HCII Seminar Series - Noboru Matsuda
Associate Professor, Department of Computer Science, North Carolina State University
Newell-Simon Hall 1305
"Learning by Teaching a Synthetic Peer: Lessons Learned, Now, and Then"
A teachable agent (TA) coupled with an online learning environment where students learn to solve problems by interactively teaching the TA while receiving adaptive scaffolding is a unique implementation of an intelligent tutoring system. There is ample empirical evidence for the effect of learning by teaching in many different subjects and student populations. Many researchers in the field of AI in education have been actively engaged in advancing the theory of learning by teaching using advanced learning technologies. SimStudent, the teachable agent, was born in 2005 at HCII, originally as an intelligent authoring tool for cognitive tutors by demonstration. Since then, SimStudent has been used to study not only intelligent authoring, but also to advance the theory of human learning (www.SimStudent.org). In this talk, I will first provide an overview of SimStudent and the online learning environment for learning by teaching, called APLUS that has been applied to algebra equation solving. I will present lessons learned from a decade worth of empirical studies using APLUS to understand how and why students learn by teaching. I will then share our current research on learning by teaching where we study how students learn a complex web of algebra knowledge that involve both procedural and conceptual knowledge and their relations. We hypothesize that if SimStudent asks constructive questions while students are teaching and further provides follow-up questions to elaborate students responses, it will motivate students to reflect their understanding hence facilitate learning the complex web of algebra knowledge. We propose to apply a large language model to derive constructive tutor-tutee dialogue with an innovative technique for prompt engineering with assertions.

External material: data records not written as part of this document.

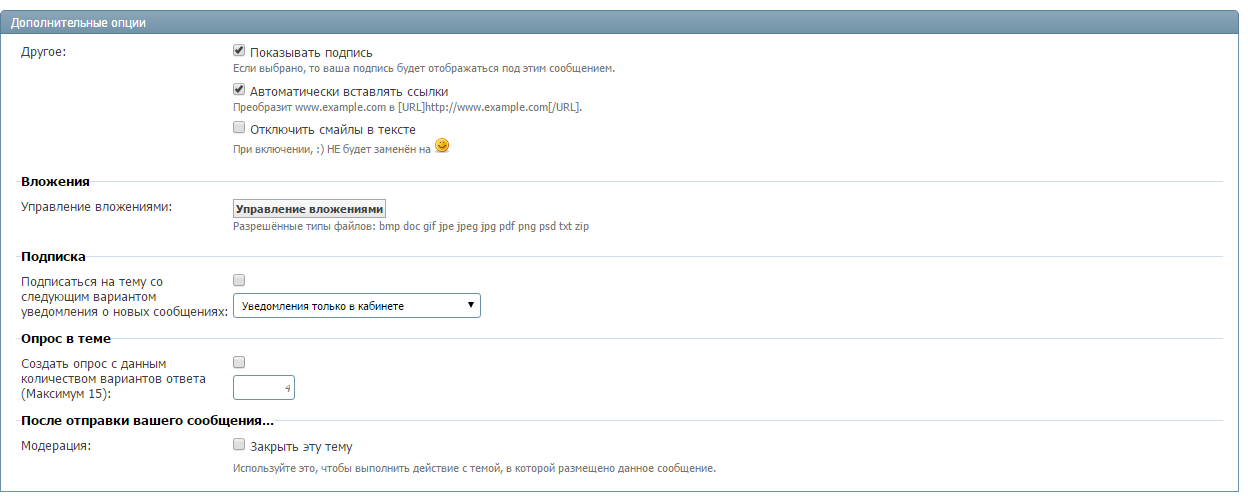Click the 'Модерация:' label
The width and height of the screenshot is (1248, 496).
pos(56,446)
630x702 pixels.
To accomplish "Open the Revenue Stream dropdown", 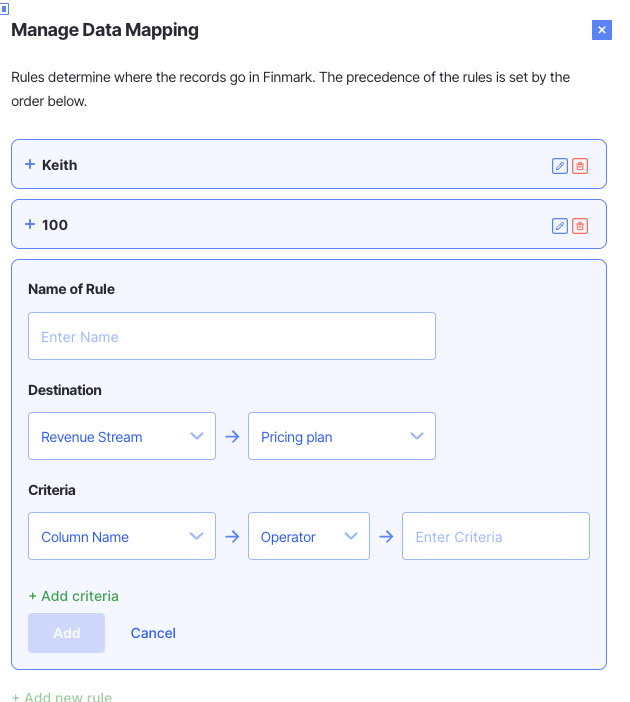I will point(122,437).
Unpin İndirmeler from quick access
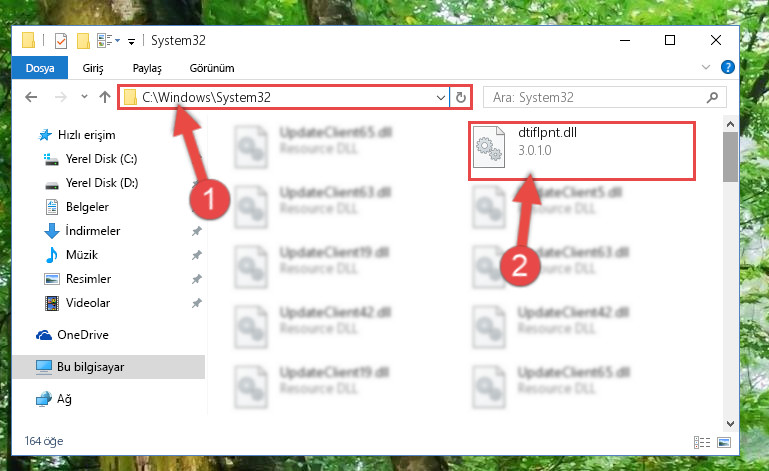 tap(197, 231)
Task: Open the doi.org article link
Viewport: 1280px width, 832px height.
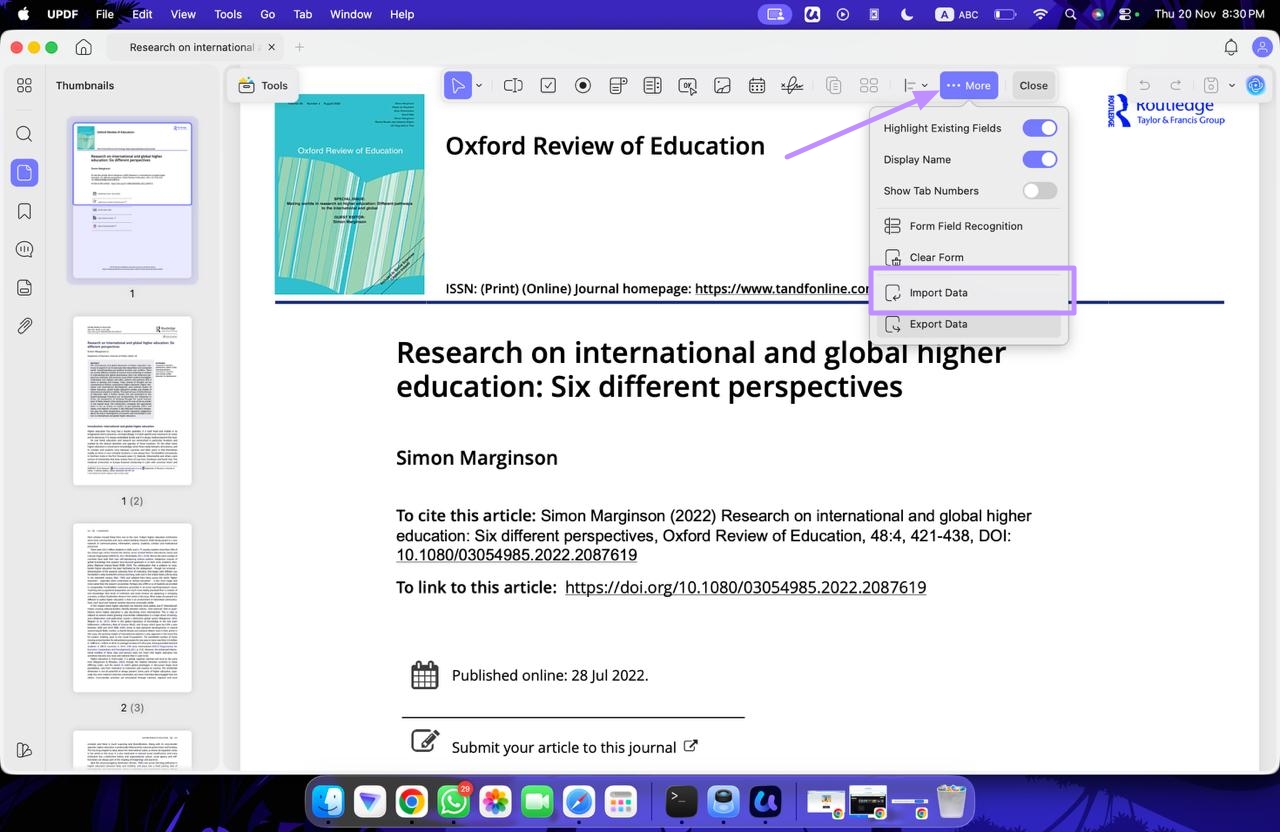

I am an associate professor of computer science and a director of the Innovative Educational Computing Laboratory at the Department of Computer Science, North Carolina State University. I am also an affiliate of the Center for Educational Informatics and a member of the Digital Transformation of Education cluster at the NCSU Chancellor's Faculty Excellence Program. I earned a PhD in intelligent systems from the Intelligent Systems Program at University of Pitsburgh in 2004. My primary research focus is on the technology innovation and integration to advance the sciences of computing and human/machine learning. To make a breakthrough innovation, I value mathematics principles behind the machine learning technologies and AI in general. I am interested in understanding the underlying computation to realize desired technologies to improve the future of education. On that account, I am an AI tech-engineer to build transformative educational technologies. I am interested in innovating cutting-edge Artificial Intelligence (AI) technologies for students to learn, teachers to teach, and researchers to understand how people learn (and, more importantly, fail to learn!). I study the transformative theory of learning and teaching to understand how people learn and how people should be taught. I am therefore a computer scientist acting as a learning scientist working on the empirical data collected from field studies conducted with the learning technologies that I invent. I also recognize myself as a lifelong practitioner to improve education.